Ich bin mit dem Flugzeug nach Phnom Penh gereist und am internationalen Flughafen gelandet. Dort bekam ich auch unkompliziert mein Visa-on-Arrival, das ich bar in USD am Schalter bezahlen konnte. Direktflüge nach Phnom Penh gibt es aus vielen asiatischen Metropolen, z.B. aus Bangkok, Hanoi oder Vientiane. Wenn du von Deutschland aus anreist, wirst du z.B. in Bangkok oder Hanoi umsteigen müssen. So war es bei unserem Heimflug mit Vietnam Airlines über Hanoi nach Frankfurt.
Wie viel Zeit sollte ich für Phnom Penh einplanen?
Ich empfehle für einen Trip nach Kambodscha wenigstens zwei volle Tage in Phnom Penh. Das Zentrum der Hauptstadt ist überschaubar, somit kannst du die Hauptsehenswürdigkeiten gut an einem Tag erkunden. Am Vormittag geht’s zum Palast und zum Nationalmuseum, am Nachmittag kannst du durch die Straßen streifen, auf dem Central Market stöbern und Abends geht’s zum Night-Market oder auf eine Sunset-Cruise. Einen weiteren vollen Tag würde ich einplanen, um sich mit der Geschichte der Roten Khmer zu beschäftigen. Dieses Thema kann sehr belastend sein, darum würde ich den Tag nicht zu voll packen und lieber etwas Zeit zum reflektieren einplanen.
Wo übernachte ich am Besten in Phnom Penh?
Ich habe in Phnom Penh in drei verschiedenen Hotels übernachtet, alle drei lagen relativ nah beim Zentrum auf der Seite des Tonle Sap. Ich würde dir auch empfehlen in diesem Umkreis zu suchen, um die Wege kurz zu halten. Für die Stadtbesichtigung ideal fand ich das Le Botum Hotel* südlich vom Königspalast. Von hier konnten wir alles gut zu Fuß erreichen, außerdem hatten wir einen Pool auf der Dachterrasse und einen schönen Ausblick. Mit der Reisegruppe waren wir im Home Chic Hotel*, etwas weiter außerhalb. Dafür gab es in diesem Viertel mehr Auswahl bei den Restaurants.

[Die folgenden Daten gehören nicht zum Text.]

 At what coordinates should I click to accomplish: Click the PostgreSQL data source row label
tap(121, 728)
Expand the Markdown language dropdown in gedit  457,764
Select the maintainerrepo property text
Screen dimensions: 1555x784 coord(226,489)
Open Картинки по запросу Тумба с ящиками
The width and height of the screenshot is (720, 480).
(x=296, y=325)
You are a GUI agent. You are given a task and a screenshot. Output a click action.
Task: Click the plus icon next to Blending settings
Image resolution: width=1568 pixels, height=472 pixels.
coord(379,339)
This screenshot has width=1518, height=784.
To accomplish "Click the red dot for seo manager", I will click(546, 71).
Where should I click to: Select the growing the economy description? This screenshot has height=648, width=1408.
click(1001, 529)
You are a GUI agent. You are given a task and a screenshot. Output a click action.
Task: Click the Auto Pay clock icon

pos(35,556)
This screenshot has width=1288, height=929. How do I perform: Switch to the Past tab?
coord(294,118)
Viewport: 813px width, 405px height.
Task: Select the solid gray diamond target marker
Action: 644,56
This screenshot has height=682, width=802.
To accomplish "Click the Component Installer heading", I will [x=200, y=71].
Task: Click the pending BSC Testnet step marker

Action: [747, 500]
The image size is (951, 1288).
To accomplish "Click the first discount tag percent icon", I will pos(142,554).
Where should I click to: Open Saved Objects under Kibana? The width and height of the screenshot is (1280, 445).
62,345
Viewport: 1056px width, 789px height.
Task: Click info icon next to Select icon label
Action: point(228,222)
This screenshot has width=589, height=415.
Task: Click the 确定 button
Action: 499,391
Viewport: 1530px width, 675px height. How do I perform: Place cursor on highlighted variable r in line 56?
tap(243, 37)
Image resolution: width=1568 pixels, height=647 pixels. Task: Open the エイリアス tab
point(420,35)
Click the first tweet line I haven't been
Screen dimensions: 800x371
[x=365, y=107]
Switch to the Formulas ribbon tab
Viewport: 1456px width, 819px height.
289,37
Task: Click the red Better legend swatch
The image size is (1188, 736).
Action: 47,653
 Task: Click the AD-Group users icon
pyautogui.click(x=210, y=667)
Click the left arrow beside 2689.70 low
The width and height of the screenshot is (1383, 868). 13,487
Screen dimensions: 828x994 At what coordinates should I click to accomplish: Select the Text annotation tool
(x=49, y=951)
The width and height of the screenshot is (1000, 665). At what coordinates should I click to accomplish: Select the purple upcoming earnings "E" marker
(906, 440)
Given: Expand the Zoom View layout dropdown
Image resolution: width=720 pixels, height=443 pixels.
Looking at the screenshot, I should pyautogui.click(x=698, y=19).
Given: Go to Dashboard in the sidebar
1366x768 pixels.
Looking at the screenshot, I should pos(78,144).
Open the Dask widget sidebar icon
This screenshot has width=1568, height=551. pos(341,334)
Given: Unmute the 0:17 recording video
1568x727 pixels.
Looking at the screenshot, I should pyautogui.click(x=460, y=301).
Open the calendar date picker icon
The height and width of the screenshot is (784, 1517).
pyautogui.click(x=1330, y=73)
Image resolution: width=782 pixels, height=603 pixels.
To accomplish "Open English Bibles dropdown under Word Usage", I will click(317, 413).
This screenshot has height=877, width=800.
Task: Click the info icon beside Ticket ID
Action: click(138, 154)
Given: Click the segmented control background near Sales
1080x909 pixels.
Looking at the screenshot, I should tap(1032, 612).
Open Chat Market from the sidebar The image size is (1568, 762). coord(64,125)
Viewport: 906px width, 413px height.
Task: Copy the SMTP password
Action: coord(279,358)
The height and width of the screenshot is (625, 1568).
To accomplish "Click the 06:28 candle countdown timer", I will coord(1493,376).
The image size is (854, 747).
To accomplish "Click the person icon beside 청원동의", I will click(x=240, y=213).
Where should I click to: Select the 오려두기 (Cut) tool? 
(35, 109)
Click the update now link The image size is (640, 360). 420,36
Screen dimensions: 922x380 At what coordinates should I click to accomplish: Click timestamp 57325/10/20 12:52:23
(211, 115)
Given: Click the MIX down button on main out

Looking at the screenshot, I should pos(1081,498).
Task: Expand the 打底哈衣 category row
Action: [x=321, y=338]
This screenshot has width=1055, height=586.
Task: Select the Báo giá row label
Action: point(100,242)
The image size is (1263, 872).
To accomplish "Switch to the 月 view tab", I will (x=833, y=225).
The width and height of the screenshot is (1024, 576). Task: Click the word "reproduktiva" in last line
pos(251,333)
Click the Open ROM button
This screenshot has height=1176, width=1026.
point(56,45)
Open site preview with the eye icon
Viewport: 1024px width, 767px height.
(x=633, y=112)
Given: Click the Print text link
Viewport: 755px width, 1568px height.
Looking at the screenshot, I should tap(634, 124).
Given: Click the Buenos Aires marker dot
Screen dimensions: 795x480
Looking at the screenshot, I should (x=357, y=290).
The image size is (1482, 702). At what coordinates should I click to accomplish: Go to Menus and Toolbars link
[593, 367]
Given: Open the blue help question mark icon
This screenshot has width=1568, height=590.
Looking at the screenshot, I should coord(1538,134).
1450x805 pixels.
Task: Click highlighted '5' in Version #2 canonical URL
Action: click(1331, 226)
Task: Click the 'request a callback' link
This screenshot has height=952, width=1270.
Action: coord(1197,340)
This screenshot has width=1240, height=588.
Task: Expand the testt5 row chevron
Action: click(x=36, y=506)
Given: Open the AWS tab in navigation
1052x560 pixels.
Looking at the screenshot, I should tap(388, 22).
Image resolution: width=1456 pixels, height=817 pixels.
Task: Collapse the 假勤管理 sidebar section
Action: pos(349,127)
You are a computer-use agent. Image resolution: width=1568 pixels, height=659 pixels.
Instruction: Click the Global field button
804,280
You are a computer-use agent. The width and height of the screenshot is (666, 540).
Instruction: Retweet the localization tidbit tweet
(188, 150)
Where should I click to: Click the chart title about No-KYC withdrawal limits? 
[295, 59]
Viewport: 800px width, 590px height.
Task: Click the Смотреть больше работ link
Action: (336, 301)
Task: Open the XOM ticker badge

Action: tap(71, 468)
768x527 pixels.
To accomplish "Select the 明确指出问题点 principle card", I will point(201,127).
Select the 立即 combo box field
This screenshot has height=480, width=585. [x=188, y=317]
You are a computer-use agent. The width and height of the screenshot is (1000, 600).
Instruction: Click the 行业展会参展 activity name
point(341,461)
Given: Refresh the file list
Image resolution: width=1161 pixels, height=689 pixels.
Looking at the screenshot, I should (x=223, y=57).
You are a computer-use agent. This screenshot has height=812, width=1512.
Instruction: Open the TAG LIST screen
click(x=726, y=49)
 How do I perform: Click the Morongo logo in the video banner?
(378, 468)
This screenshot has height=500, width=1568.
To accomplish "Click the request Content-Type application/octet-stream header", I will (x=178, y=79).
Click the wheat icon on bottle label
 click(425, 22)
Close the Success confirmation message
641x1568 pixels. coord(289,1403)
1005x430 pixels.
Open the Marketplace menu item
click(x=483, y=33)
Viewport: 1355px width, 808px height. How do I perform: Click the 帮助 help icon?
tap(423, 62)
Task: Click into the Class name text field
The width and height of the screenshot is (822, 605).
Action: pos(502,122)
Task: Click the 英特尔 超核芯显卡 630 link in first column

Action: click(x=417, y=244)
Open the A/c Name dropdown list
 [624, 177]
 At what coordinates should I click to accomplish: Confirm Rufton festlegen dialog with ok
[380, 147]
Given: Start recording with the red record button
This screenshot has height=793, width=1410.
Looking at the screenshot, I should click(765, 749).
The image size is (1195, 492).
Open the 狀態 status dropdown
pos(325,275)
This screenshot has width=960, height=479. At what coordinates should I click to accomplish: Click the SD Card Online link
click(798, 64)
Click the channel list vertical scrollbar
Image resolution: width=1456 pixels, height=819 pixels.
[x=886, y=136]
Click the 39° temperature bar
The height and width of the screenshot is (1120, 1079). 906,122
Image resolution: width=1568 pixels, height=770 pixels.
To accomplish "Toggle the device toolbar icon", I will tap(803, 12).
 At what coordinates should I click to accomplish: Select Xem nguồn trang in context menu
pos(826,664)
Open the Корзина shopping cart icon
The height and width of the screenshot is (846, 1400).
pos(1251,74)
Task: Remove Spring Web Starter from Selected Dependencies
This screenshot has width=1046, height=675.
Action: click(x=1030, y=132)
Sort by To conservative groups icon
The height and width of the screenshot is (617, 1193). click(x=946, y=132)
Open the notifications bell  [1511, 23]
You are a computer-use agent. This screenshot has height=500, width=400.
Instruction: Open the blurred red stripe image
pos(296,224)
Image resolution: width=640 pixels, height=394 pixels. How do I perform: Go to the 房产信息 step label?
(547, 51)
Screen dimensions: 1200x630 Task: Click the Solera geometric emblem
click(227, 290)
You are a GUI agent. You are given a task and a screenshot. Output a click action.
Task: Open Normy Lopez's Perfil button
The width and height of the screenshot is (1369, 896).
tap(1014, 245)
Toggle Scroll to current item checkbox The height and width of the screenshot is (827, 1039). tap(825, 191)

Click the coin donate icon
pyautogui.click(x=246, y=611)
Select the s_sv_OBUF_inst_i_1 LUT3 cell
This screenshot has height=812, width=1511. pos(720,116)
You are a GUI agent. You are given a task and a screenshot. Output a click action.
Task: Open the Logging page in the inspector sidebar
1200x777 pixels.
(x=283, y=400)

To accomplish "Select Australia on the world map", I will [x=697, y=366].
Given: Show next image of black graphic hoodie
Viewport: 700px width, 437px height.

Wenn wir ins Zentrum wollten, haben wir von dort dann ein Tuktuk genommen. Ganz am Schluss der Kambodscha Rundreise waren wir dann nochmal nördlich vom Palast im Ohana Palace Hotel*. Von dort war die Strecke zum Central und zum Night Market kürzer, allerdings herrschte hier tagsüber immer viel Gewusel durch den lokalen Lebensmittelmarkt, der in den Straßen drumherum stattfand. Weitere Hotels findest du auch auf Booking.com* oder bei Agoda* (alle Links mit * sind Affiliate-Links). Bei meiner Recherche fand ich besonders viele Hotels mit Rooftop-Pool und das zu relativ günstigen Preisen. Wir haben das auch genutzt und uns zum Abschluss unserer Südostasien-Reise nochmal etwas besonderes gegönnt.